Completing the Table

H2: The Completed Table

Now that we've calculated the y-values for each x-value in the domain, we can complete the table:

x y
-12 15
-6 11
3 5
15 -3

This table visually represents the function's behavior over the given domain. This completed table provides a concise and organized summary of the function's behavior within the specified domain. Each row of the table represents a coordinate pair ( x, y ) that lies on the graph of the function. These points can be plotted on a coordinate plane to visualize the linear relationship defined by the equation y = -2/3 x + 7. The table also highlights the consistent application of the function's rule across different input values. For each x-value in the domain, the corresponding y-value is calculated using the same formula, demonstrating the predictable and deterministic nature of functions. This tabular representation is a valuable tool for understanding and communicating mathematical relationships. It allows us to quickly identify the output of the function for any given input within the domain and to observe any patterns or trends in the data. In the case of linear functions, the table will show a constant rate of change in y as x varies, reflecting the constant slope of the line. The ability to create and interpret tables of values is a fundamental skill in mathematics and its applications. It enables us to organize data, identify relationships, and make predictions about the behavior of functions. This skill is particularly useful in fields such as science, engineering, and economics, where mathematical models are used to represent and analyze real-world phenomena.

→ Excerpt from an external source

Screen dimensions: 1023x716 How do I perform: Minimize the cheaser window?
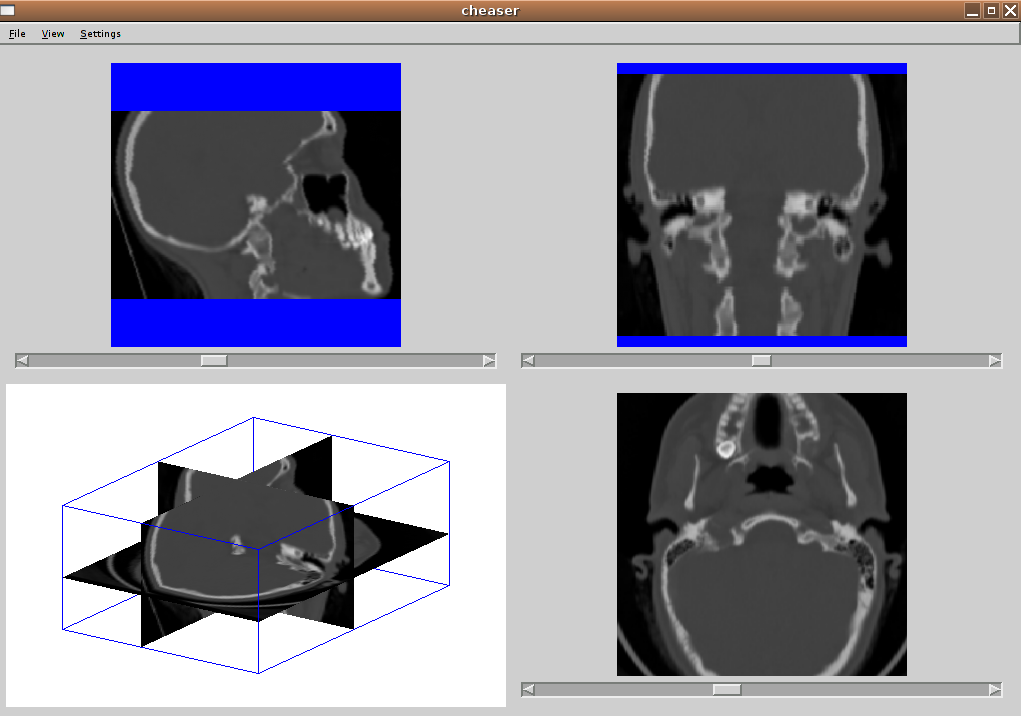pyautogui.click(x=972, y=10)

The completed table serves as a tangible representation of the function's behavior and reinforces our understanding of the relationship between input and output values.

Conclusion

H2: Key Takeaways

Evaluating functions over a given domain is a fundamental skill in mathematics. This exercise not only reinforces algebraic manipulation but also deepens the understanding of function behavior. By substituting values from the domain into the function's equation, we can determine the corresponding y-values and gain insights into the function's graph and properties. This process is essential for solving mathematical problems, modeling real-world scenarios, and developing a strong foundation in mathematics. The ability to accurately evaluate functions is crucial for success in higher-level math courses and in various scientific and technical fields. The understanding of functions and their domains is a cornerstone of mathematical literacy and is essential for anyone seeking to apply mathematical principles to practical problems. The consistent practice of evaluating functions for specific input values strengthens our algebraic skills and enhances our ability to interpret and analyze mathematical relationships. The completed table serves as a valuable tool for visualizing the function's behavior and for communicating mathematical information effectively. In conclusion, mastering the process of function evaluation is a critical step in developing a comprehensive understanding of mathematics and its applications. This skill empowers us to solve problems, make predictions, and gain insights into the world around us. The ability to work with functions confidently and accurately is a testament to our mathematical proficiency and opens doors to further exploration and discovery in the field of mathematics and beyond. The importance of functions extends beyond the classroom, as they are used extensively in various disciplines to model and analyze complex systems. From physics and engineering to economics and computer science, functions provide a powerful framework for understanding and predicting the behavior of the world around us. By developing a strong foundation in function evaluation, we equip ourselves with a valuable tool for success in a wide range of endeavors.